Zudem berichtete er in Wort und Bild eindringlich von konkreten Rettungsaktionen, die oft, aber leider nicht immer erfolgreich waren. Manchmal erreichte sein Schiff schlicht und ergreifend zu spät eines der gekenterten Schlauchboote voller Flüchtlinge…
Eine Intention dieses Vortrags war, den Schülerinnen und Schülern einen realistischen Einblick in die aktuelle Situation auf dem Mittelmeer zu ermöglichen. Kapitän Reisch ersparte es seinem Publikum daher nicht, auch Bilder von ertrunkenen Menschen zu zeigen. Obwohl die Aula voll besetzt war, wurde es bei diesen Szenen sehr, sehr still. Alle im Saal waren betroffen und es wurde uns mehr als bewusst, dass es sich bei den tausenden ertrunkenen Flüchtlingen nicht nur um anonyme statistische Zahlen, sondern um ganz konkrete Menschen handelt.

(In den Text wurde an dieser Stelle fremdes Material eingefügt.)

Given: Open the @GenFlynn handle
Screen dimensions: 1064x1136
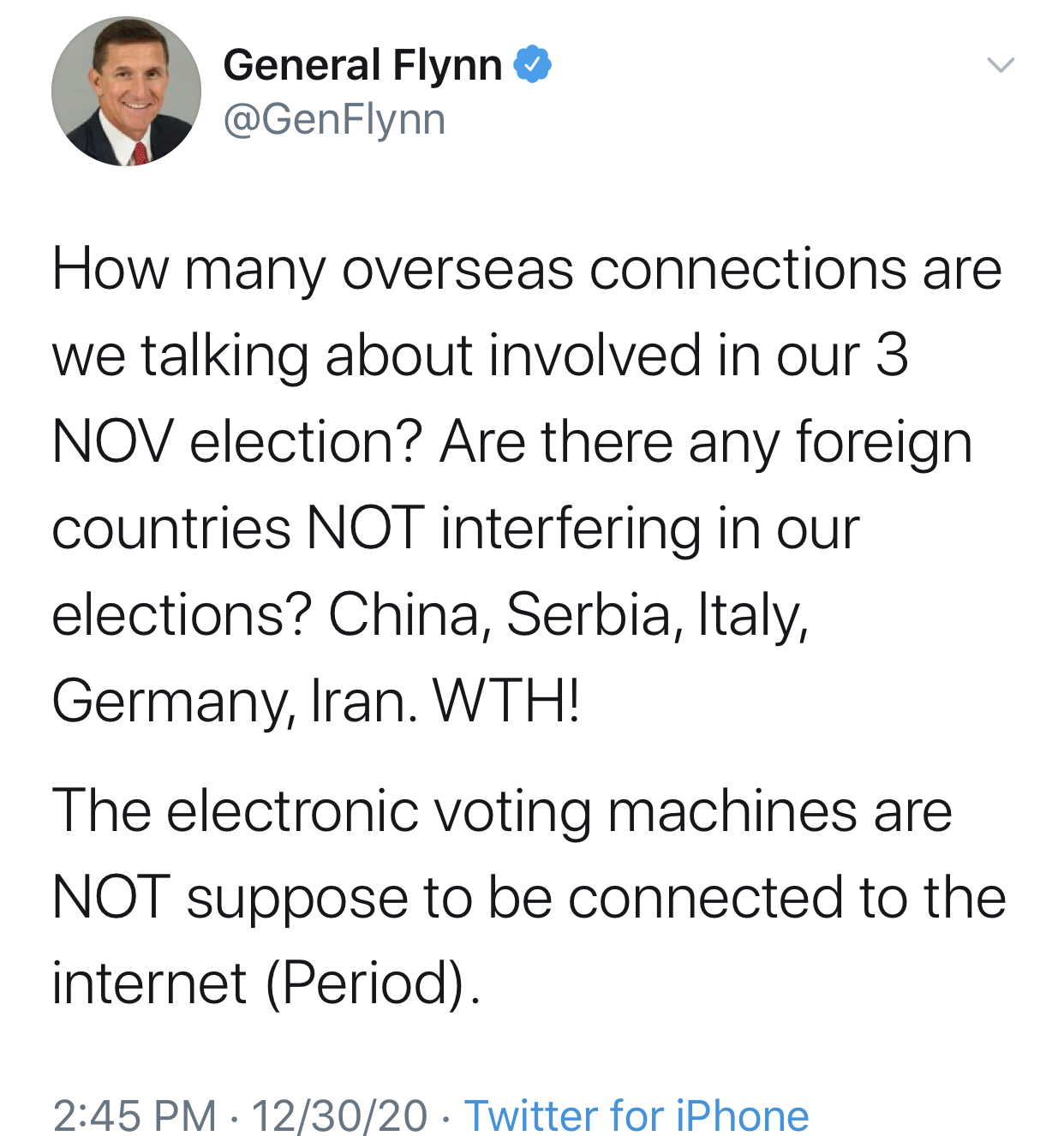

Als Herr Reisch schließlich auf die politischen Umstände zu sprechen kam und erzählte, wie z.B. die derzeitigen Regierungen Italiens und Maltas die Arbeit der Seenotretter behindern, als er berichtete, dass er derzeit leider nur Vorträge halten könne anstatt auf See zu helfen, weil sein Schiff samt Crew in Malta festliege, und dass sein anstehender Prozess aus nur allzu durchsichtigen Gründen seit Monaten immer wieder verschoben werde, reagierten die Zuhörer in der Aula deutlich mit Unverständnis und Empörung.

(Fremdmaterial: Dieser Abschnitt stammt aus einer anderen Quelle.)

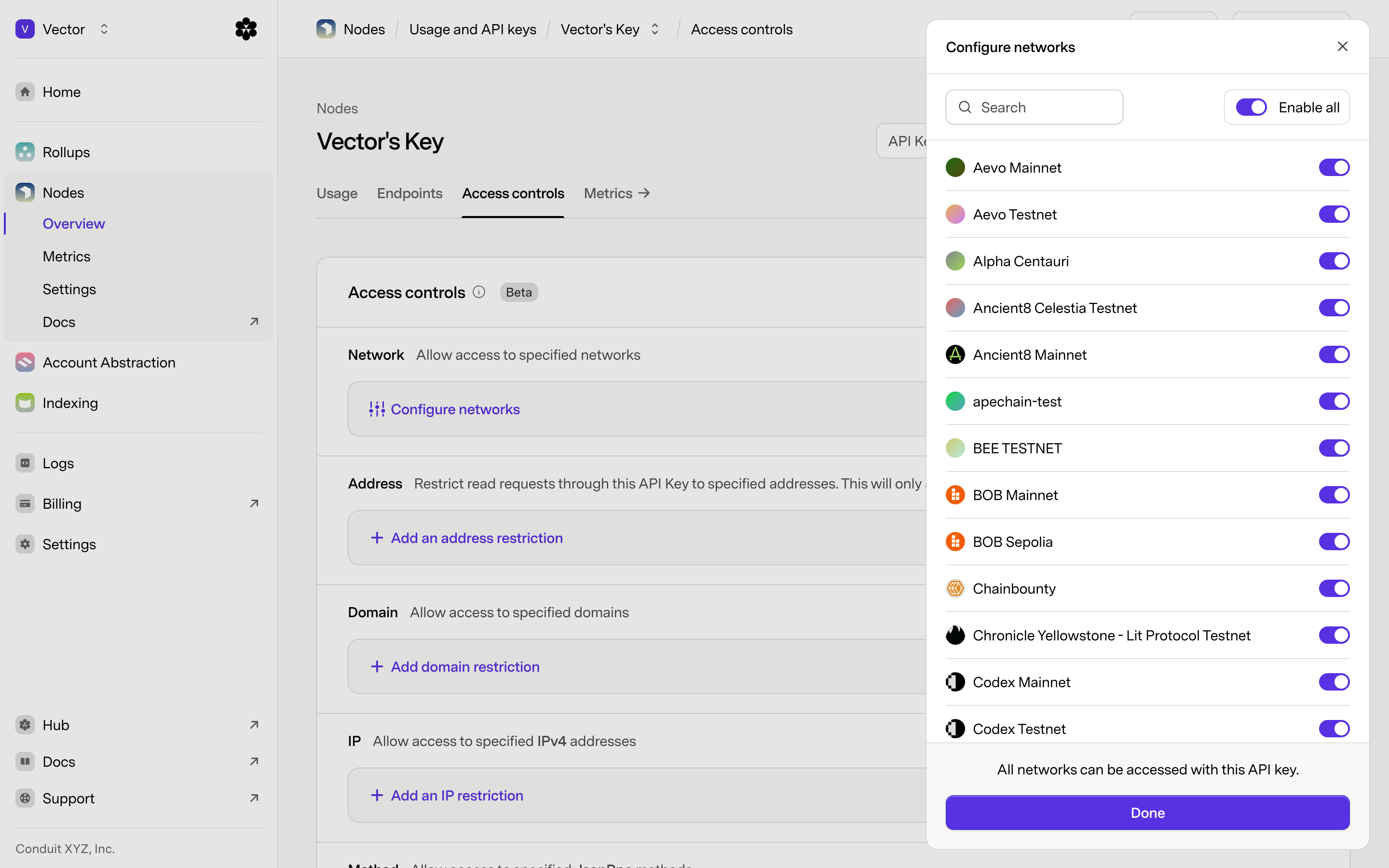Image resolution: width=1389 pixels, height=868 pixels.
Task: Click the Done button in Configure networks
Action: click(1147, 813)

In der abschließenden Diskussionsrunde zeigten unsere Schülerinnen und Schüler durch ihre zahlreichen sensiblen und intelligenten Fragen großes Interesse. Wie nicht zuletzt sein eingangs erwähnter Tweet verdeutlicht, freute sich Claus-Peter Reisch sichtlich über diese Resonanz und antwortete gerne. Leider beendete der 13-Uhr-Gong viel zu früh diese hochinteressante, aufwühlende und politisch-brisante Veranstaltung. Knapp 90 Minuten reichen natürlich nicht aus, um ein solch komplexes Thema abschließend zu behandeln, aber die allermeisten Schülerinnen und Schüler werden das Thema Migration ab jetzt aufmerksamer und mit anderen Augen verfolgen, viele werden durch diesen Vortrag zu etwas politischeren Menschen und manche werden vielleicht tatsächlich – so wie Herr Reisch geschrieben hat – zu echten Menschenrechtsaktivisten.

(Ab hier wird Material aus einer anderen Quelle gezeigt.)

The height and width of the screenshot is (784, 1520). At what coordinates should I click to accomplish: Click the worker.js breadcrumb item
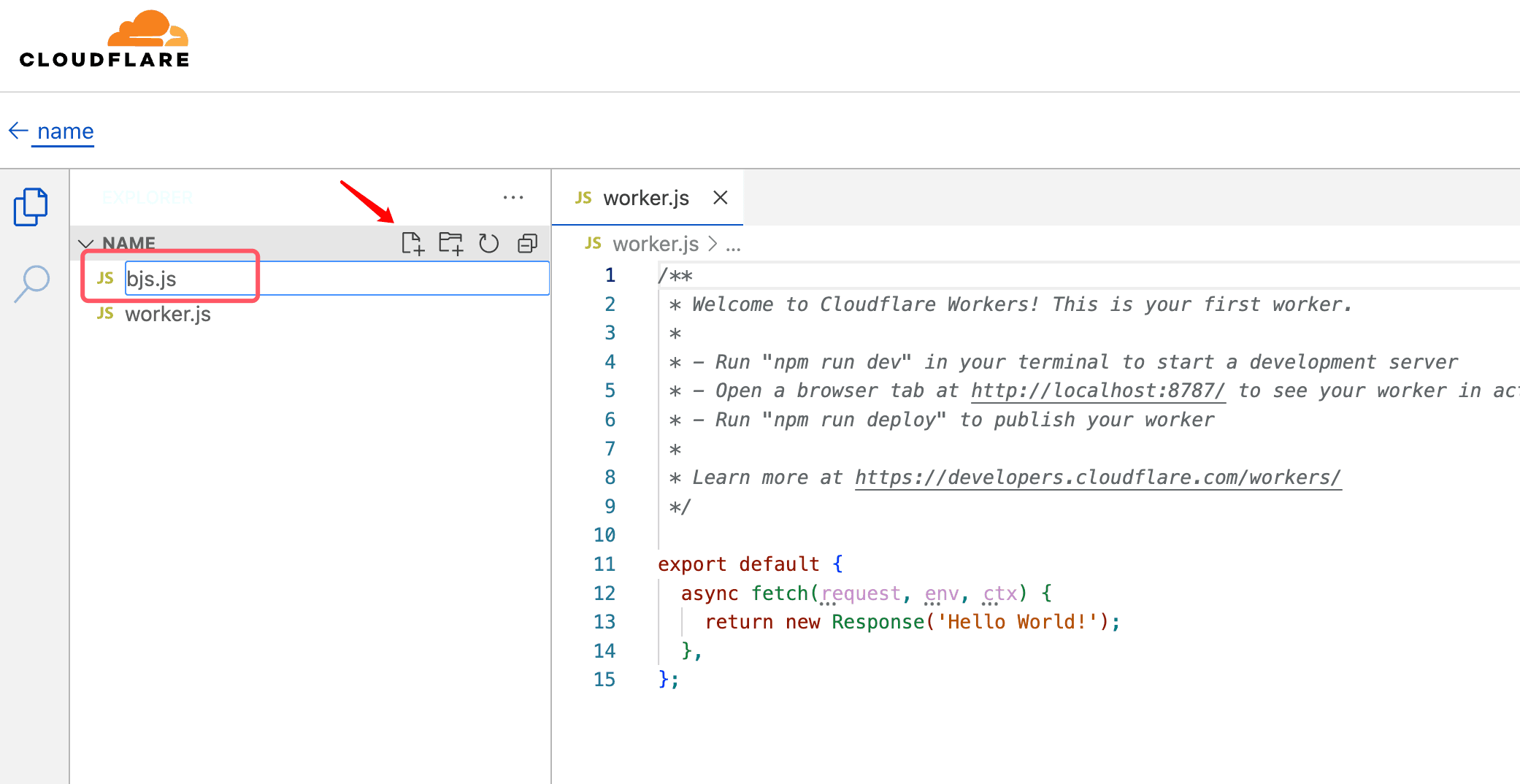pyautogui.click(x=655, y=245)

Claus-Peter Reisch wurde im Juli 2018 von der bayerischen Landtagsfraktion der SPD mit dem Europapreis ausgezeichnet. Als Begründung hieß es, dass Menschen wie er "die Werte, für die unsere Gemeinschaft stehe, am Leben halte." In ihrer Begrüßung des Referenten machte Schulleiterin Ursula Triller auf diese Werte eindringlich aufmerksam: "Humanität, Hilfsbereitschaft, Solidarität mit den Ärmsten der Armen ...". Dabei erinnerte auch sie an die erschütternden Nachrichten und Bilder zu der seit Jahren andauernden Flüchtlingstragödie im Mittelmeer. Im Dezember 2018 ist Kapitän Reisch auch der Menschenrechtspreis der Österreichischen Liga für Menschenrechte verliehen worden.